(Collected data)
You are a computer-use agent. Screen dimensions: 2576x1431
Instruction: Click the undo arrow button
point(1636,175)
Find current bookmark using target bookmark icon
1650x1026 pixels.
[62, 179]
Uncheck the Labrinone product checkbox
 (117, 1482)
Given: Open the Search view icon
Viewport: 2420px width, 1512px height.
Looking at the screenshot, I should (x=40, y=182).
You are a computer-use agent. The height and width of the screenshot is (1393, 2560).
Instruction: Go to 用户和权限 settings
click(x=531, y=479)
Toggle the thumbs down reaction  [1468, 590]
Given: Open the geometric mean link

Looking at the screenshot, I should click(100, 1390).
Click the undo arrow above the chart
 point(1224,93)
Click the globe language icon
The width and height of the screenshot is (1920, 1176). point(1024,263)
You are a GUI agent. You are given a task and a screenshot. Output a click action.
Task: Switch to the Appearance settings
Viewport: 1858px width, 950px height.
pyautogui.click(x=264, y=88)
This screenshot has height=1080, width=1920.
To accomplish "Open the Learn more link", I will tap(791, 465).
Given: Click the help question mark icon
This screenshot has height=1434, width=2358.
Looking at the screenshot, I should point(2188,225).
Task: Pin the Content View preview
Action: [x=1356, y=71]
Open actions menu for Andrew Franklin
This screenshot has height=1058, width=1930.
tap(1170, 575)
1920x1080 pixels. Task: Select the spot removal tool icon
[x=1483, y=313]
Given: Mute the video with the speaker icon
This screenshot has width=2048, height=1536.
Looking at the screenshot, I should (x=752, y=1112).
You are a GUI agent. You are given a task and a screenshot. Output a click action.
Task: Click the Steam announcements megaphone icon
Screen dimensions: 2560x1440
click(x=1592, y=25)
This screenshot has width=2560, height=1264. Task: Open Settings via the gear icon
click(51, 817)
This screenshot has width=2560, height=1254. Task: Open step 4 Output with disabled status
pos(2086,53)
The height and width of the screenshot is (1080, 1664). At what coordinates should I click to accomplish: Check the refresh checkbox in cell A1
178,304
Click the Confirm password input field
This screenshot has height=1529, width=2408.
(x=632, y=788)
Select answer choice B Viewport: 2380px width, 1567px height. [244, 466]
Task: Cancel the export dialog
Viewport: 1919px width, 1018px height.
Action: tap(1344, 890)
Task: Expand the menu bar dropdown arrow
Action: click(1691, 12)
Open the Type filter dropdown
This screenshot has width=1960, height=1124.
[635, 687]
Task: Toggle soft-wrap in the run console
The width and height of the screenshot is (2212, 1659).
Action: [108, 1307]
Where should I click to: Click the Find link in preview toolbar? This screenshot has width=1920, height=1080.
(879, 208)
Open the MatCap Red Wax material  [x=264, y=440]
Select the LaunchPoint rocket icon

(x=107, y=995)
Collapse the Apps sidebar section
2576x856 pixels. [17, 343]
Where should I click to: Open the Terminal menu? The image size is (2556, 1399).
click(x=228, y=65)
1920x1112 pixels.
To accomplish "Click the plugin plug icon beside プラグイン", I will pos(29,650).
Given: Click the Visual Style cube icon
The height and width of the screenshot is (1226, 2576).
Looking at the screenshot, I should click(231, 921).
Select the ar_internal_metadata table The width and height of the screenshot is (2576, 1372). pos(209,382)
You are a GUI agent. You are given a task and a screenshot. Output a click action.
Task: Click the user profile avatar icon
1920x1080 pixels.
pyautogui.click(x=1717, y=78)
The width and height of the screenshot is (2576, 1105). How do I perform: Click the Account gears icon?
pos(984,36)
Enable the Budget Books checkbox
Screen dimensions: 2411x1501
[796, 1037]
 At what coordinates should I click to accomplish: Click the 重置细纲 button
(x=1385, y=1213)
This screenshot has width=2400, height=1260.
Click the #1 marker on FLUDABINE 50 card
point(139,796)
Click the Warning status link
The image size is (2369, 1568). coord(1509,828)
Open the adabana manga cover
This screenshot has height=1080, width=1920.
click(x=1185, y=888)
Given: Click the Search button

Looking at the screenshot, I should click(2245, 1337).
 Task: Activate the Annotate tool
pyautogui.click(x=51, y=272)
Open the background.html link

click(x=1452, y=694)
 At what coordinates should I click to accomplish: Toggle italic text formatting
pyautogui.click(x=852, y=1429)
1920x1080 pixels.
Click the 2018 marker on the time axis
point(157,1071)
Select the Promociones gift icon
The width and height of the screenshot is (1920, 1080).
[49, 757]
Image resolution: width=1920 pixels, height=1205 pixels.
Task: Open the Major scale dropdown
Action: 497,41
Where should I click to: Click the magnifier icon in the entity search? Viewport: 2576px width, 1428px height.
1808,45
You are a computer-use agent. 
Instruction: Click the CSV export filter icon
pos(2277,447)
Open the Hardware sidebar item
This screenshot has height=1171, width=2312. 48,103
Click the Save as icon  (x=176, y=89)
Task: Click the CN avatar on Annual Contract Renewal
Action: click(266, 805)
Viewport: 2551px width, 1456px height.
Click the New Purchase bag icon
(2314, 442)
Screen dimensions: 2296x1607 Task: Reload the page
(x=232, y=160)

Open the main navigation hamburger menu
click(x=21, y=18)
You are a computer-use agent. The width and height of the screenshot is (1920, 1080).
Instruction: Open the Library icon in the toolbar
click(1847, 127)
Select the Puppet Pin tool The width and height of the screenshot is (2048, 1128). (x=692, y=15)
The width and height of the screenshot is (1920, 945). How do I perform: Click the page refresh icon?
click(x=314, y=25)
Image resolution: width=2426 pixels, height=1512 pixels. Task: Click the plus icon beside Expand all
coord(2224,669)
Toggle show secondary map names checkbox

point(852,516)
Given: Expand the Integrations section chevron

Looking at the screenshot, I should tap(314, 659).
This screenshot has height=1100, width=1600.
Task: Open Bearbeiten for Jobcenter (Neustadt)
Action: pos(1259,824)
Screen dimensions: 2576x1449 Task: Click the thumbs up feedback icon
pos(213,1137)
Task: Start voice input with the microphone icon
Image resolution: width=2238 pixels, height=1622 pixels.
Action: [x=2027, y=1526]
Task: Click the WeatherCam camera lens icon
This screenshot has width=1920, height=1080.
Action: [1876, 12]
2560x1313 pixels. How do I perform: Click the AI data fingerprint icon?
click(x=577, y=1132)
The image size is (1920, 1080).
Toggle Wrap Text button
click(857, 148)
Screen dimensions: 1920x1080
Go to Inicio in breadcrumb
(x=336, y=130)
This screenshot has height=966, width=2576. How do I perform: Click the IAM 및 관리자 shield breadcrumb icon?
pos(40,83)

TASK GOAL: The reply should consist of all the records, repeated exactly.

FINAL ANSWER:
You are a computer-use agent. Screen dimensions: 2576x1431
Instruction: Click the undo arrow button
point(1636,175)
Find current bookmark using target bookmark icon
1650x1026 pixels.
[62, 179]
Uncheck the Labrinone product checkbox
 (117, 1482)
Given: Open the Search view icon
Viewport: 2420px width, 1512px height.
Looking at the screenshot, I should (x=40, y=182).
You are a computer-use agent. The height and width of the screenshot is (1393, 2560).
Instruction: Go to 用户和权限 settings
click(x=531, y=479)
Toggle the thumbs down reaction  [1468, 590]
Given: Open the geometric mean link

Looking at the screenshot, I should click(100, 1390).
Click the undo arrow above the chart
 point(1224,93)
Click the globe language icon
The width and height of the screenshot is (1920, 1176). point(1024,263)
You are a GUI agent. You are given a task and a screenshot. Output a click action.
Task: Switch to the Appearance settings
Viewport: 1858px width, 950px height.
pyautogui.click(x=264, y=88)
This screenshot has height=1080, width=1920.
To accomplish "Open the Learn more link", I will tap(791, 465).
Given: Click the help question mark icon
This screenshot has height=1434, width=2358.
Looking at the screenshot, I should point(2188,225).
Task: Pin the Content View preview
Action: [x=1356, y=71]
Open actions menu for Andrew Franklin
This screenshot has height=1058, width=1930.
tap(1170, 575)
1920x1080 pixels. Task: Select the spot removal tool icon
[x=1483, y=313]
Given: Mute the video with the speaker icon
This screenshot has width=2048, height=1536.
Looking at the screenshot, I should (x=752, y=1112).
You are a GUI agent. You are given a task and a screenshot. Output a click action.
Task: Click the Steam announcements megaphone icon
Screen dimensions: 2560x1440
click(x=1592, y=25)
This screenshot has width=2560, height=1264. Task: Open Settings via the gear icon
click(51, 817)
This screenshot has width=2560, height=1254. Task: Open step 4 Output with disabled status
pos(2086,53)
The height and width of the screenshot is (1080, 1664). At what coordinates should I click to accomplish: Check the refresh checkbox in cell A1
178,304
Click the Confirm password input field
This screenshot has height=1529, width=2408.
(x=632, y=788)
Select answer choice B Viewport: 2380px width, 1567px height. [244, 466]
Task: Cancel the export dialog
Viewport: 1919px width, 1018px height.
Action: tap(1344, 890)
Task: Expand the menu bar dropdown arrow
Action: click(1691, 12)
Open the Type filter dropdown
This screenshot has width=1960, height=1124.
[635, 687]
Task: Toggle soft-wrap in the run console
The width and height of the screenshot is (2212, 1659).
Action: [108, 1307]
Where should I click to: Click the Find link in preview toolbar? This screenshot has width=1920, height=1080.
(879, 208)
Open the MatCap Red Wax material  [x=264, y=440]
Select the LaunchPoint rocket icon

(x=107, y=995)
Collapse the Apps sidebar section
2576x856 pixels. [17, 343]
Where should I click to: Open the Terminal menu? The image size is (2556, 1399).
click(x=228, y=65)
1920x1112 pixels.
To accomplish "Click the plugin plug icon beside プラグイン", I will pos(29,650).
Given: Click the Visual Style cube icon
The height and width of the screenshot is (1226, 2576).
Looking at the screenshot, I should click(231, 921).
Select the ar_internal_metadata table The width and height of the screenshot is (2576, 1372). pos(209,382)
You are a GUI agent. You are given a task and a screenshot. Output a click action.
Task: Click the user profile avatar icon
1920x1080 pixels.
pyautogui.click(x=1717, y=78)
The width and height of the screenshot is (2576, 1105). How do I perform: Click the Account gears icon?
pos(984,36)
Enable the Budget Books checkbox
Screen dimensions: 2411x1501
[796, 1037]
 At what coordinates should I click to accomplish: Click the 重置细纲 button
(x=1385, y=1213)
This screenshot has width=2400, height=1260.
Click the #1 marker on FLUDABINE 50 card
point(139,796)
Click the Warning status link
The image size is (2369, 1568). coord(1509,828)
Open the adabana manga cover
This screenshot has height=1080, width=1920.
click(x=1185, y=888)
Given: Click the Search button

Looking at the screenshot, I should click(2245, 1337).
 Task: Activate the Annotate tool
pyautogui.click(x=51, y=272)
Open the background.html link

click(x=1452, y=694)
 At what coordinates should I click to accomplish: Toggle italic text formatting
pyautogui.click(x=852, y=1429)
1920x1080 pixels.
Click the 2018 marker on the time axis
point(157,1071)
Select the Promociones gift icon
The width and height of the screenshot is (1920, 1080).
[49, 757]
Image resolution: width=1920 pixels, height=1205 pixels.
Task: Open the Major scale dropdown
Action: 497,41
Where should I click to: Click the magnifier icon in the entity search? Viewport: 2576px width, 1428px height.
1808,45
You are a computer-use agent. 
Instruction: Click the CSV export filter icon
pos(2277,447)
Open the Hardware sidebar item
This screenshot has height=1171, width=2312. 48,103
Click the Save as icon  (x=176, y=89)
Task: Click the CN avatar on Annual Contract Renewal
Action: click(266, 805)
Viewport: 2551px width, 1456px height.
Click the New Purchase bag icon
(2314, 442)
Screen dimensions: 2296x1607 Task: Reload the page
(x=232, y=160)

Open the main navigation hamburger menu
click(x=21, y=18)
You are a computer-use agent. The width and height of the screenshot is (1920, 1080).
Instruction: Open the Library icon in the toolbar
click(1847, 127)
Select the Puppet Pin tool The width and height of the screenshot is (2048, 1128). (x=692, y=15)
The width and height of the screenshot is (1920, 945). How do I perform: Click the page refresh icon?
click(x=314, y=25)
Image resolution: width=2426 pixels, height=1512 pixels. Task: Click the plus icon beside Expand all
coord(2224,669)
Toggle show secondary map names checkbox

point(852,516)
Given: Expand the Integrations section chevron

Looking at the screenshot, I should tap(314, 659).
This screenshot has height=1100, width=1600.
Task: Open Bearbeiten for Jobcenter (Neustadt)
Action: pos(1259,824)
Screen dimensions: 2576x1449 Task: Click the thumbs up feedback icon
pos(213,1137)
Task: Start voice input with the microphone icon
Image resolution: width=2238 pixels, height=1622 pixels.
Action: [x=2027, y=1526]
Task: Click the WeatherCam camera lens icon
This screenshot has width=1920, height=1080.
Action: [1876, 12]
2560x1313 pixels. How do I perform: Click the AI data fingerprint icon?
click(x=577, y=1132)
The image size is (1920, 1080).
Toggle Wrap Text button
click(857, 148)
Screen dimensions: 1920x1080
Go to Inicio in breadcrumb
(x=336, y=130)
This screenshot has height=966, width=2576. How do I perform: Click the IAM 및 관리자 shield breadcrumb icon?
pos(40,83)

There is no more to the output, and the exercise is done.